#### BRIEF:
In the entries below, find each line with the word "link" and return it.

START EXTRACTED RECORDS

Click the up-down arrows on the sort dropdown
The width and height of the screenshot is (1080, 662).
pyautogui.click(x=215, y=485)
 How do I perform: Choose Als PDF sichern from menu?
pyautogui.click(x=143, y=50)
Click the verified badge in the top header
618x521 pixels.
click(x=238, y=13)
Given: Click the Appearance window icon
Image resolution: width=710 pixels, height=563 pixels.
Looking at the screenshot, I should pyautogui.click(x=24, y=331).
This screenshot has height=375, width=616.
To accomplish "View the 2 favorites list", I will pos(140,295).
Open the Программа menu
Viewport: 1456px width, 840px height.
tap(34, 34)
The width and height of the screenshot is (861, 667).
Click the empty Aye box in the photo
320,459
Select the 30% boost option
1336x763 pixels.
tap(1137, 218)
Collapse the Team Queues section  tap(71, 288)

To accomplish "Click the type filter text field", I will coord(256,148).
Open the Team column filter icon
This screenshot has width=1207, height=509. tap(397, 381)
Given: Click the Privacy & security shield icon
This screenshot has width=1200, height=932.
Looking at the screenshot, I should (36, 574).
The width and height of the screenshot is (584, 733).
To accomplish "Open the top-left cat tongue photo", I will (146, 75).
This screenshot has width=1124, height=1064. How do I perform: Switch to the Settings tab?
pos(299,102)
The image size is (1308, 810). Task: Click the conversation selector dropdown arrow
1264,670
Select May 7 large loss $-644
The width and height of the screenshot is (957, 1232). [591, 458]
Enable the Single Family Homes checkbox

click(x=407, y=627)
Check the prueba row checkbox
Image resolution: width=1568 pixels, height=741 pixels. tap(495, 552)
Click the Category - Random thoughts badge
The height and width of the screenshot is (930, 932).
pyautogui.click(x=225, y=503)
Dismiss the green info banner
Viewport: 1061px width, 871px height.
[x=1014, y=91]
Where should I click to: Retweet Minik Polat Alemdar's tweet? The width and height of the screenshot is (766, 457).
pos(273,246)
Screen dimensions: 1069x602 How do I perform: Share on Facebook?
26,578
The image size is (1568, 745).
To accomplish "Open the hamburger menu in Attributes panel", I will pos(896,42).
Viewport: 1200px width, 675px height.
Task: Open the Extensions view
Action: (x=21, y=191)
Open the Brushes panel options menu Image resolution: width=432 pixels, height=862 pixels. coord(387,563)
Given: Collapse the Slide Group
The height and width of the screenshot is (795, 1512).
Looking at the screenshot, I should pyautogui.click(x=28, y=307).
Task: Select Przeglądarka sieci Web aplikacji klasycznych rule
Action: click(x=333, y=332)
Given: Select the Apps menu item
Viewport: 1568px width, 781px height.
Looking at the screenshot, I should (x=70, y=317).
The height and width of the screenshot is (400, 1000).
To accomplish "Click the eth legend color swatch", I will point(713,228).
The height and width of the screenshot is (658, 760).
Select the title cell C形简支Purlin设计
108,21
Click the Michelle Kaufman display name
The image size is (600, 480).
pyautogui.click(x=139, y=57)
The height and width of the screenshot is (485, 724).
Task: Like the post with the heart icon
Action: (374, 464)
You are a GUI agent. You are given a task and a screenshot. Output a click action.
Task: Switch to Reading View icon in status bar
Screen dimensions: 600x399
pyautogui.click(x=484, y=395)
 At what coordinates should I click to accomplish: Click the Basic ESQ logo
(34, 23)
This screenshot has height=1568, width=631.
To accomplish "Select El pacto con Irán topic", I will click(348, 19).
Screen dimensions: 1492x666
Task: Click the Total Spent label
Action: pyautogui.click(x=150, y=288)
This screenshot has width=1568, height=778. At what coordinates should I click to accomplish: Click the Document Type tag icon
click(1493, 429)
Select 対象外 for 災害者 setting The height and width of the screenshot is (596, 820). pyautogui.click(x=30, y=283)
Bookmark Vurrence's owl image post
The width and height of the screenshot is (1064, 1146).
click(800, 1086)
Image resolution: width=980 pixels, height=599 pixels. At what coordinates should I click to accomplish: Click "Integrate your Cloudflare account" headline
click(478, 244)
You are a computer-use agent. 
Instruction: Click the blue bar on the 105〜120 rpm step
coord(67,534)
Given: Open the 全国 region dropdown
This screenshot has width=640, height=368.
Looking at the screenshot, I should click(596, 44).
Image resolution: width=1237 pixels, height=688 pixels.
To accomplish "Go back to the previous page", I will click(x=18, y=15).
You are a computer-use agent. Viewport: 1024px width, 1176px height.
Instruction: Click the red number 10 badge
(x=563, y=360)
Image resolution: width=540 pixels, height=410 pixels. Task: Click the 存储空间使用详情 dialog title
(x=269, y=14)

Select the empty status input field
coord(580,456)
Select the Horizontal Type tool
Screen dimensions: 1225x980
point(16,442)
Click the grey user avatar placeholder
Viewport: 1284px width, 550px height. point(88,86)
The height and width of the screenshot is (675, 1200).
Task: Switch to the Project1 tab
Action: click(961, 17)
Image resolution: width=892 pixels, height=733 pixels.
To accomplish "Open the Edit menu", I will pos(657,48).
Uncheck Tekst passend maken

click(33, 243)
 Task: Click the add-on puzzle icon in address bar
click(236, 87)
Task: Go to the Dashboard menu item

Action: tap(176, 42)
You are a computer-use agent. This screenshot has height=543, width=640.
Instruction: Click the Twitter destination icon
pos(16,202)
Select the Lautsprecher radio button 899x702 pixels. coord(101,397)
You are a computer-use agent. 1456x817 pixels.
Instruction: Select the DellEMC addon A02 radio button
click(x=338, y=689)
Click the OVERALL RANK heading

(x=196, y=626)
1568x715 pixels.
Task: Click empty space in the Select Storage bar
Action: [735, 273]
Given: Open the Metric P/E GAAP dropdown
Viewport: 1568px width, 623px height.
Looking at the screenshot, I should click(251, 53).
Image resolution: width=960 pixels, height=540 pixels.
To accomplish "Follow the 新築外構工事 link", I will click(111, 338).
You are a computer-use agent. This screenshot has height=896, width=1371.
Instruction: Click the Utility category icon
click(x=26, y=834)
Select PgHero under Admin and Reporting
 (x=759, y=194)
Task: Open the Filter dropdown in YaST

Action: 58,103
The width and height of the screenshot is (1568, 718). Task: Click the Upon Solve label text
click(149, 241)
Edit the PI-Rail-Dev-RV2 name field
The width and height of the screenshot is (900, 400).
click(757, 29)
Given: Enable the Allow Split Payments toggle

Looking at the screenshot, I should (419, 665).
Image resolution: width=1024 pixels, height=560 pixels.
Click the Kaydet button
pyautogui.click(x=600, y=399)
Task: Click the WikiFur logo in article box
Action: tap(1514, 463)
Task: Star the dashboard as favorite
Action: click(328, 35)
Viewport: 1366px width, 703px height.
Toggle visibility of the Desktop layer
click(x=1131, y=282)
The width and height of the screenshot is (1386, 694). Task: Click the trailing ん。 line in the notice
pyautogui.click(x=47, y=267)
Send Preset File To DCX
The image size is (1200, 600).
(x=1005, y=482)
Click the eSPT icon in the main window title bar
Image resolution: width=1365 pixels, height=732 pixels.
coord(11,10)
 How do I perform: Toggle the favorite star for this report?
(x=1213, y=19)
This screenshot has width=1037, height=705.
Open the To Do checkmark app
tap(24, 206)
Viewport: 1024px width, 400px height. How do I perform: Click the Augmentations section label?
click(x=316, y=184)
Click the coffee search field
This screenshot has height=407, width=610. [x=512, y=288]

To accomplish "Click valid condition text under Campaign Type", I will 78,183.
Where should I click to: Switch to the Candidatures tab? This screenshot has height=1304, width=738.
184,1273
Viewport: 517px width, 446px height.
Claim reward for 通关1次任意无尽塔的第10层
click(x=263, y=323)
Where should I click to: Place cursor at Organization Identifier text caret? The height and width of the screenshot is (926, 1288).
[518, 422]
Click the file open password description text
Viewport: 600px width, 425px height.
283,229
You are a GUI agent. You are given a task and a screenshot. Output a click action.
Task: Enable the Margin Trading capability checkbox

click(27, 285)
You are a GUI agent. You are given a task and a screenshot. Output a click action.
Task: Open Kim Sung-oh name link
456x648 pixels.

END EXTRACTED RECORDS

#### TASK RESULT:
To accomplish "Follow the 新築外構工事 link", I will click(111, 338).
Task: Open Kim Sung-oh name link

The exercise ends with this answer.